When considering SODA measures, omissions and additions were similar and predictable across sample sizes. However, a significant decrease in substitutions and conversely, a significant increase in distortions was found as the number of word tokens increased. It would be reasonable to assume that to a large extent, those children who produced larger CS samples did so because they had more proficient expressive language and speech skills than those who produced smaller samples for the same task used in this study. Indeed, Morris (2010) highlights that size of vocabulary is linked to both segmental and syllable level skills of speech production. Substitutions usually capture natural phonological processes which typically developing children suppress as their phonology matures, e.g.,, fronting of /t/to [k] as in [ti] for/ki/(‘tea’ for ‘key’). Consequently, it is possible that the finding of fewer substitutions with increased sample size reflects the performance of children with more proficient expressive language and mature phonological systems than those in the group who produced smaller CS samples. A larger sample size may also have impacted on the incidence of distortions which are specifically associated with motor/articulatory errors (in contrast to the phonological errors potentially captured through substitutions). As the speech and language ability of pre-schoolers increases, Watson and Terrell (2012) observe that they naturally attempt to use more complex, polysyllabic words. This, alongside the use of longer, more complex utterances place skills of articulatory sequencing under pressure, potentially triggering a rise in motor/articulatory errors at this young age. Whatever the potential explanations for these findings, it is clear that more research is required investigating sample sizes, complexity of word use, and level of child speech and language ability to fully understand how sample size interacts with SODA.

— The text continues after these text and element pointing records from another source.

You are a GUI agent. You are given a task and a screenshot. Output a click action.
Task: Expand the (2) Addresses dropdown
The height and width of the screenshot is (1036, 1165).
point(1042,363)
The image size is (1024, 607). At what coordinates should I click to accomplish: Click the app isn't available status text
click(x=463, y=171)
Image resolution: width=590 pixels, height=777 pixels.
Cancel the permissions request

With regards to measures of syllable structure such as word shape matching and stress pattern matching, work by Morris (2010) using the Syllable Structure Level indicated that a minimum of 50 vocalisations should be gathered to inform its calculation for under 3 s with speech and language difficulties. Similarly, Ingram and Ingram (2001) suggested 25–50 different word tokens should be extracted from a CS sample to reliably calculate pMLU, a measure of speech complexity. Findings from the current study indicate that irrespective of the size of the overall CS sample, the extracted number of word tokens for analysis will be unstable if it is below 75 word tokens for most measures and below 100 word tokens for pMLU and measures of substitutions and distortions.

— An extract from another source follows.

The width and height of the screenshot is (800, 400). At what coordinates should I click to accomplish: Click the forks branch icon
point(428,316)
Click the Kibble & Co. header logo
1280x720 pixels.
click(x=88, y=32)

The reason for such discrepancies between our findings and those of others could be related to the size of the population sampled in previous investigations. For example, Watson and Terrell (2012) and Barasubranium et al. (2011) found that a sample size of 50 word tokens to calculate pMLU was sensitive to differences in age, language and speech skills for children ranging from 2- to 6-years-of-age but the populations sampled were small, ranging from 12 to 46 individuals. It is also possible that phonological measures like pMLU and syllable measures are more sensitive to differences in speech production with smaller CS samples because they capture complexity more readily than phonetic level measures; and that this is particularly influenced by age and presence of SSD.
Limitations
While this investigation has provided detailed information regarding the perceived added value of speech samples of increasing length in terms of number of word tokens, there are some limitations in the work which should be borne in mind. In particular, the benefits of using data from a large community population sample are balanced with the challenges this creates.

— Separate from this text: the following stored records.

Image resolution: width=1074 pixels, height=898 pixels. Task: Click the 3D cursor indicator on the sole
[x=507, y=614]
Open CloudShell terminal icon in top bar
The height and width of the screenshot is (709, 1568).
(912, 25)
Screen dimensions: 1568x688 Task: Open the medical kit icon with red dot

The collection of speech samples had taken place following a given protocol to ensure that all data collection was completed within a given time limit. An alternative approach would have been to collect connected speech samples using a protocol which allowed the facilitator to probe and encourage the child to produce the best and longest sample they were capable of. This would have facilitated an analysis of the differences in time taken to collect samples of different word lengths as well as an analysis of the benefits of longer samples based on word token cut-offs within speech samples.
The samples used in the analyses have differed at each of the cut-off boundaries. As stated before, there is an overlap between the samples in that those in the group of children with more than 100 word tokens will also be in the group of children with more than 75 word tokens. However, the reverse is not true. An alternative approach would be to limit the analyses to only those children with the maximum of 125 word tokens and compare results at each of the cut-off points. This would result in a much smaller sample size, potentially limiting the possible statistical analyses. This would however be useful work for future studies to consider.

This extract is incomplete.